# [What you need to do]
Please copy out every row from the line containing "You are a computer-use" down to the line containing "tap(29, 70)", both included, without changing a character. Leave the pictures out.

# [Data supplied]
------
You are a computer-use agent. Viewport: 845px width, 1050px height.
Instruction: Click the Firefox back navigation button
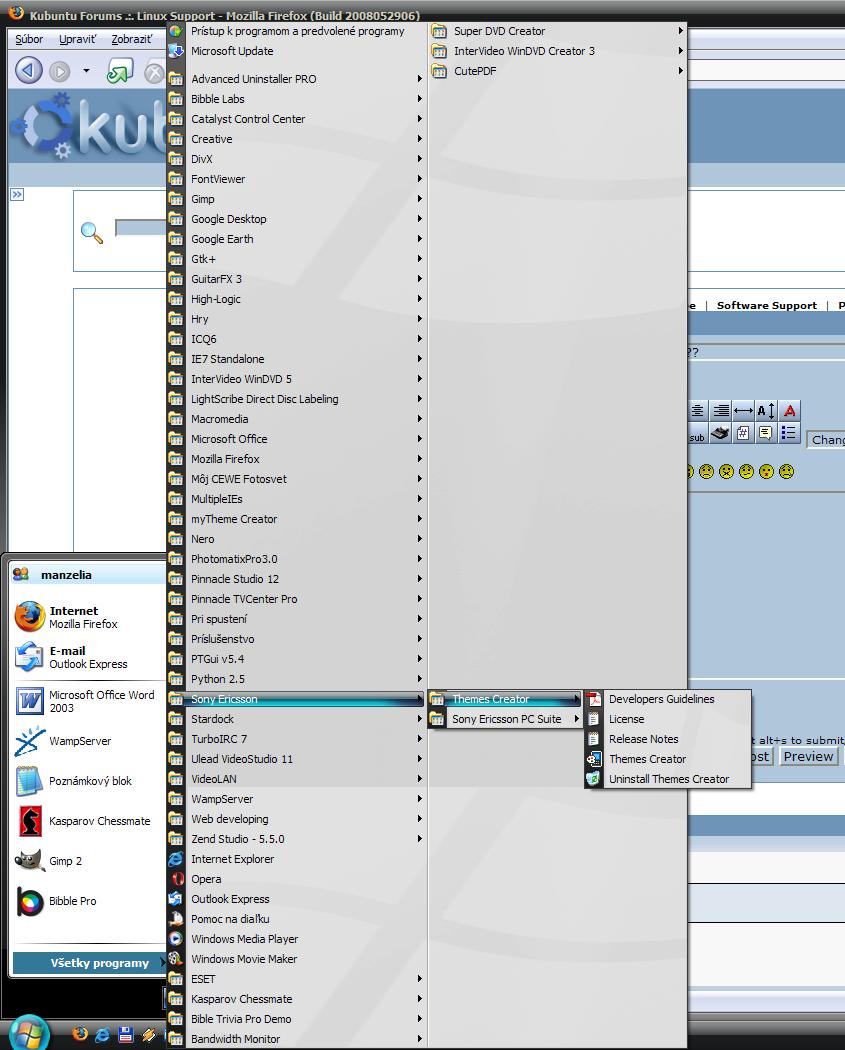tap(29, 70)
------
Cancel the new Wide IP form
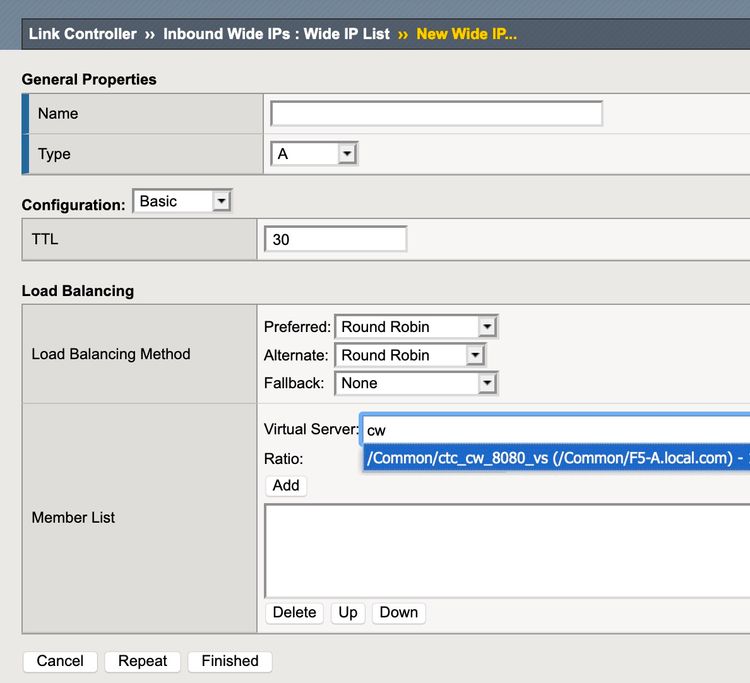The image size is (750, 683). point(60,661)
------
# [Problem solution]
You are a computer-use agent. Viewport: 845px width, 1050px height.
Instruction: Click the Firefox back navigation button
tap(29, 70)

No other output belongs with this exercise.